Synthetic oligonucleotides have been used to direct base exchange and gene repair in a variety of organisms. Among the most promising vectors is chimeric oligonucleotide (CO), a double-stranded, RNA-DNA hybrid molecule folded into a double hairpin conformation: by using the cell's DNA repair machinery, the CO directs nucleotide exchange as episomal and chromosomal DNA. Systematic dissection of the CO revealed that the region of contiguous DNA bases was the active component in the repair process, especially when the single-stranded ends were protected against nuclease attack. Here, the utility of this vector is expanded into Saccharomyces cerevisiae. An episome containing a mutated fusion gene encoding hygromycin resistance and eGFP expression was used as the target for repair. Substitution, deletion and insertion mutations were corrected with different frequencies by the same modified single-stranded vector as judged by growth in the presence of hygromycin and eGFP expression. A substitution mutation was repaired the most efficiently followed by insertion and finally deletion mutants. A strand bias for gene repair was also observed; vectors designed to direct the repair of nucleotide on the non-transcribed (non-template) strand displayed a 5-10-fold higher level of activity. Expanding the length of the oligo-vector from 25 to 100 nucleotides increases targeting frequency up to a maximal level and then it decreases. These results, obtained in a genetically tractable organism, contribute to the elucidation of the mechanism of targeted gene repair.

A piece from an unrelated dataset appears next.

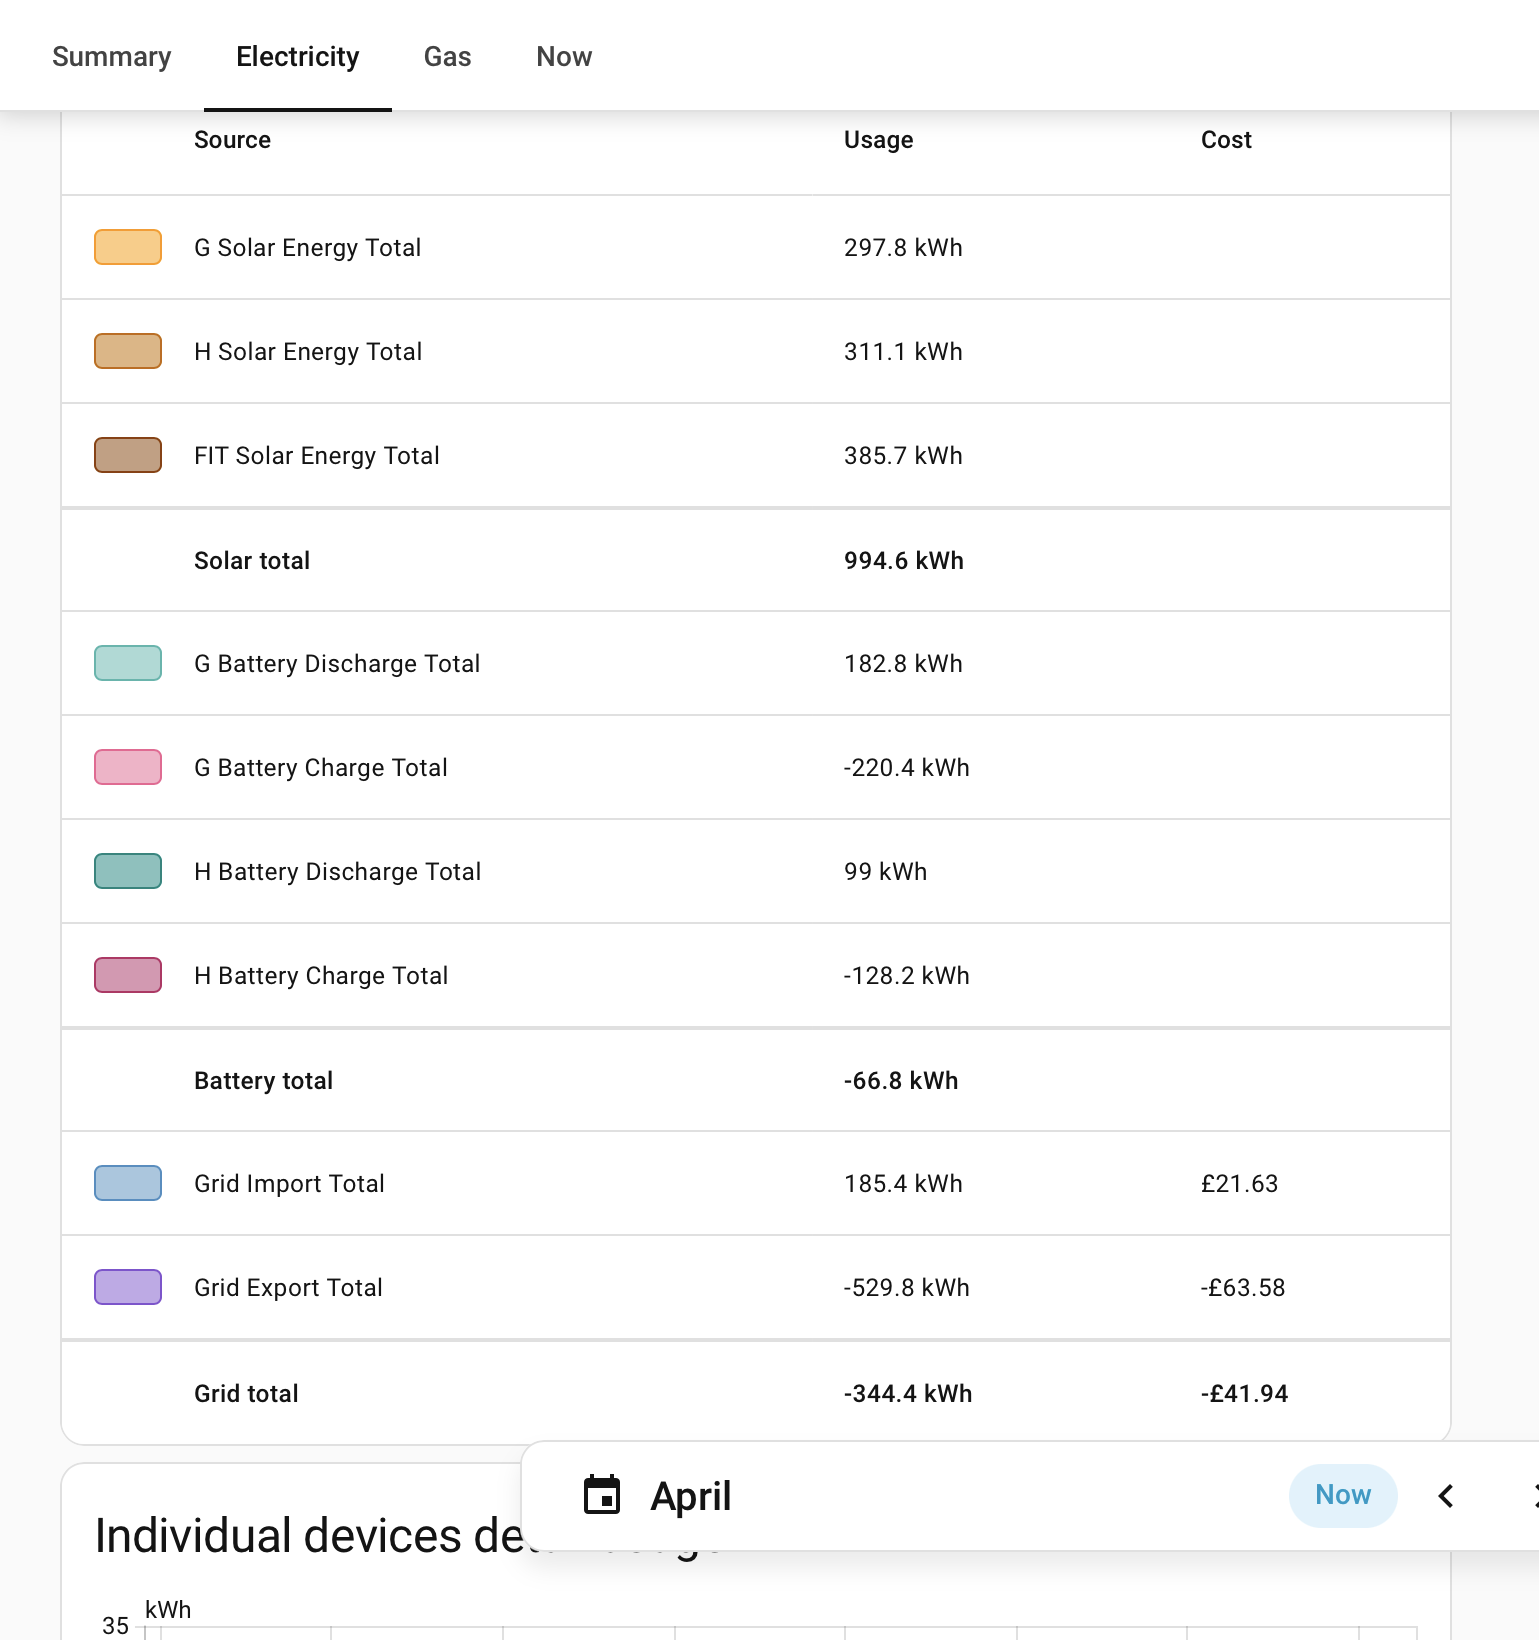Select the Electricity tab

point(298,56)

In vitro and in vivo nucleotide exchange directed by chimeric RNA/DNA oligonucleotides in Saccharomyces cerevisae

Targeted gene repair directed by chimeric RNA/DNA oligonucleotides has proven successful in eukaryotic cells including animal and plant models. In many cases, however, there has been a disparity in the levels of gene correction or frequency. While the delivery of these chimera into the nucleus and the long-term stability or purity of these molecules may contribute to this variability, understanding the molecular regulation of conversion is the key to improving or stabilizing frequency. To this end, we have identified genes that control targeted repair, using the genetically tractable organism, Saccharomyces cerevisae and a bank of yeast mutants. Results from experiments in cell-free extracts focused our attention on RAD52, RAD1 and RAD59 as central regulatory factors. RAD1 and RAD59 appear to be required for high levels of conversion whereas RAD52 appears to act, surprisingly, in a suppressive fashion. Results from the in vitro experiments were translated into targeting experiments in vivo. Here, mutations in a fusion construct, containing a marker gene, were converted to wild type, evidenced by the expression of green fluorescence in converted cells. Because the repaired fusion gene contains a corrected neomycin sequence, cells were subsequently placed under G418 selection and conversion confirmed at the genetic level. Taken together, these results establish, for the first time, genes that participate in the regulation of targeted gene repair and provide a novel system for evaluating true frequencies of correction. Importantly, this system enables visualization of corrected (green) and uncorrected (clear) cells enabling measurements of conversion in real time.